Mesmo quem nunca assistiu à novela, associa Lucélia Santos à figura da heroína sofredora, o ator Rubens de Falco ao terrível vilão Leôncio, e a música “lerê-lerê” à novela. Escrava Isaura foi ao ar no horário das seis da Globo entre 11 de outubro de 1976 e 5 de fevereiro de 1977, totalizando 100 capítulos.

Para celebrar a efeméride, destaco 10 curiosidades sobre essa inesquecível produção.

Parou guerras

Vendida para mais de 100 países, dublada para diversos idiomas, Escrava Isaura foi o primeiro grande sucesso internacional da TV Globo. Os atores do elenco viajaram o mundo para promover a novela e se tornaram celebridades em muitos países, como China, Cuba e União Soviética. A produção mudou os hábitos dos povos, tamanha foi sua penetração. Influenciadas, as pessoas alteravam seus compromissos e seu vocabulário.

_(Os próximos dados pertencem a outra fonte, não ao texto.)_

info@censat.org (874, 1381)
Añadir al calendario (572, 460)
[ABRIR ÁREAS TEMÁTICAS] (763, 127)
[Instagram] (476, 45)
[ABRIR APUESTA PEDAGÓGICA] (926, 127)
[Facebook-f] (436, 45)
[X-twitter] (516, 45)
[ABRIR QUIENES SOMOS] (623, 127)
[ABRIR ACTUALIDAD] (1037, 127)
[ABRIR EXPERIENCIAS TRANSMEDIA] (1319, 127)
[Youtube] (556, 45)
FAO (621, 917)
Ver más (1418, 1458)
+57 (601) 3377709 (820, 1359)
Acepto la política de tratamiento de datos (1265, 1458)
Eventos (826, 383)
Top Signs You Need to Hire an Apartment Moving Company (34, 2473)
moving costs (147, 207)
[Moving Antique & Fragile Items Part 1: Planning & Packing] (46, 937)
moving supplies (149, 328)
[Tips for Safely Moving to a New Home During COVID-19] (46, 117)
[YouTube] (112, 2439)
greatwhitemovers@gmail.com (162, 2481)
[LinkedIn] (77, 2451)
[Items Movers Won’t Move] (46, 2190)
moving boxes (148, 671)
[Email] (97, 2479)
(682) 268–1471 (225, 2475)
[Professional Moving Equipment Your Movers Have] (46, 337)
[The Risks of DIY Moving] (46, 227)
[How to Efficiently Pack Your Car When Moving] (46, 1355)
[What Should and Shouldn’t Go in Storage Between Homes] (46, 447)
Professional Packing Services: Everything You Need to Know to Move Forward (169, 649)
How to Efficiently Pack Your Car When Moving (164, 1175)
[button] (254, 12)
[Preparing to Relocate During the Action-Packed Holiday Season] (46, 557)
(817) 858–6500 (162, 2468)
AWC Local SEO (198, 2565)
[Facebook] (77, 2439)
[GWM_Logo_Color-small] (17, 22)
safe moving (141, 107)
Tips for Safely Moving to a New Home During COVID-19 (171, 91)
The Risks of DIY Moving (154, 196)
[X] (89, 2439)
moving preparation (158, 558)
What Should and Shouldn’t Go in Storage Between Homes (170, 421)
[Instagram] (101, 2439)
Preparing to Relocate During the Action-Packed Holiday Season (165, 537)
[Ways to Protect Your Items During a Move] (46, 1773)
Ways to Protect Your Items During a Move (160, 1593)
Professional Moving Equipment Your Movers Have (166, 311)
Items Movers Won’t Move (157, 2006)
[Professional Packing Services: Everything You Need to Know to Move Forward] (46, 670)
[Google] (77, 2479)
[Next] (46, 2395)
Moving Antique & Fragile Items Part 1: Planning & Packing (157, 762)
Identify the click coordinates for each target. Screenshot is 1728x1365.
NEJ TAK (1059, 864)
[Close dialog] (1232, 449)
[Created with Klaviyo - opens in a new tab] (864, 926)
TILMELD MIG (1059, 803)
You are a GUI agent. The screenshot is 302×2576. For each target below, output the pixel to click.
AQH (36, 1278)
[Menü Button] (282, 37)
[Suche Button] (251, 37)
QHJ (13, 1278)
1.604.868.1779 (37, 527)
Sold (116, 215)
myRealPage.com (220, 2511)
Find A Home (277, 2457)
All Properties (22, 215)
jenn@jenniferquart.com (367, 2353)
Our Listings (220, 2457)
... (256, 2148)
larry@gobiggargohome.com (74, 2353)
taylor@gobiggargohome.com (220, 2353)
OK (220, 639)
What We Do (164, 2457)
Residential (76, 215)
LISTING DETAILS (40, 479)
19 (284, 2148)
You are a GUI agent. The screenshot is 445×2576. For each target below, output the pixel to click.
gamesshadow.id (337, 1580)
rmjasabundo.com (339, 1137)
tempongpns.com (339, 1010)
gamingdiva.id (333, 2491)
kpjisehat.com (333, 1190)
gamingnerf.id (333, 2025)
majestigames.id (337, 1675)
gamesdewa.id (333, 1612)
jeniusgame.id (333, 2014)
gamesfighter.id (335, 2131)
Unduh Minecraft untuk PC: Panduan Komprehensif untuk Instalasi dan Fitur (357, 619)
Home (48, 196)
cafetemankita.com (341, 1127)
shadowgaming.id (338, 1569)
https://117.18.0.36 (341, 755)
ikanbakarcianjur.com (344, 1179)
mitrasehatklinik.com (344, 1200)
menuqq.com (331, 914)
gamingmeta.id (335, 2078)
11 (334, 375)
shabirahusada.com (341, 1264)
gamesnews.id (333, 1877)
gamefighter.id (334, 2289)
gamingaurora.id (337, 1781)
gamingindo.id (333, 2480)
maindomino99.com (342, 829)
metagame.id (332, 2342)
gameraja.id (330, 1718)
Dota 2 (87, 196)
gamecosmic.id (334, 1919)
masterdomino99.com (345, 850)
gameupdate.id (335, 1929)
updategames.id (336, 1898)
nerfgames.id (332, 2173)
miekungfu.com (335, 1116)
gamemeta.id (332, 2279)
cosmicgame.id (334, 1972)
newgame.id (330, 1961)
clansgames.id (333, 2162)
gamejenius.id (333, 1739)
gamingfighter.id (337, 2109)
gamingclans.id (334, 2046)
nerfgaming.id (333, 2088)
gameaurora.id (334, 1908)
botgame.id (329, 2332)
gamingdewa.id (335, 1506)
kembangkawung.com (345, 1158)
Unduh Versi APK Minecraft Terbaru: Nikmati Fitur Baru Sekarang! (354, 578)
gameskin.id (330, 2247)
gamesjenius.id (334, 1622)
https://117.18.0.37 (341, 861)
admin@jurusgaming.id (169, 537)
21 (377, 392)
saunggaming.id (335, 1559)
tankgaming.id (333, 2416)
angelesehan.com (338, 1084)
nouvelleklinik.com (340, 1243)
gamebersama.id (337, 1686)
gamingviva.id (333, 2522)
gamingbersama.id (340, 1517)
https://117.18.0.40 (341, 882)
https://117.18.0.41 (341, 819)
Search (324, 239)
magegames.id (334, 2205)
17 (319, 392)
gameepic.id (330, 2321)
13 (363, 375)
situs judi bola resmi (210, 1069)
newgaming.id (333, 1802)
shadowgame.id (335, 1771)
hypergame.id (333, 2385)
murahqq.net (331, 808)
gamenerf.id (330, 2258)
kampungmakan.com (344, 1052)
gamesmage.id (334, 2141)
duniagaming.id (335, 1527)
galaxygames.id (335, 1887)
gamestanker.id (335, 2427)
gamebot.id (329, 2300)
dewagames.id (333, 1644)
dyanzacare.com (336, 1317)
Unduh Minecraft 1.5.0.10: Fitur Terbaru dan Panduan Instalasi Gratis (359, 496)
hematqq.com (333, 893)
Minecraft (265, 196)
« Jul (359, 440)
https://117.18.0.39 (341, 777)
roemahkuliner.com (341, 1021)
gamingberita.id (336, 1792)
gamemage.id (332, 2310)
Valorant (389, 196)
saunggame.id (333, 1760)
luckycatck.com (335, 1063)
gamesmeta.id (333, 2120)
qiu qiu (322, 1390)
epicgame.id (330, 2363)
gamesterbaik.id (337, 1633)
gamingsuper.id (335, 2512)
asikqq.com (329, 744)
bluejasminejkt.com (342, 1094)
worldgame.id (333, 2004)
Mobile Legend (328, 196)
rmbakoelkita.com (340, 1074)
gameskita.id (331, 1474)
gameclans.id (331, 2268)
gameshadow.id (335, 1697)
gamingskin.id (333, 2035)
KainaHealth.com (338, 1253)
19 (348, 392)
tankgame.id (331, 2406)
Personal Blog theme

Escrava Isaura foi a primeira novela brasileira a furar o bloqueio da Cortina de Ferro, onde fez muito sucesso. Parou a guerra da Croácia quando exibida neste país. Na Rússia, a palavra “fazenda”, antes inexistente, entrou para o dicionário na versão hispânica, “hacienda”. Em Cuba, o governo chegou a cancelar o racionamento de energia elétrica durante o horário de exibição. Na Bósnia, em pleno calor da guerra contra a Sérvia, os dois exércitos decretaram cessar-fogo enquanto foram apresentados os capítulos.

Na China, Lucélia Santos ganhou o Prêmio Águia de Ouro, com os votos de cerca de 300 milhões de pessoas – foi a primeira vez que uma atriz estrangeira recebeu um prêmio no país. Na Polônia, milhares de pessoas lotaram um estádio para assistir a uma competição de sósias dos personagens Isaura e Leôncio.

Estreias

Foi o primeiro trabalho de Lucélia Santos na televisão, que passou a ser a mais nova estrela da Globo. O convite para interpretar o papel-título partiu do diretor Herval Rossano, após ele assistir o desempenho da atriz na peça “Transe no 18”, em 1976. Porém, o autor, Gilberto Braga, queria outra atriz para Isaura: Louise Cardoso.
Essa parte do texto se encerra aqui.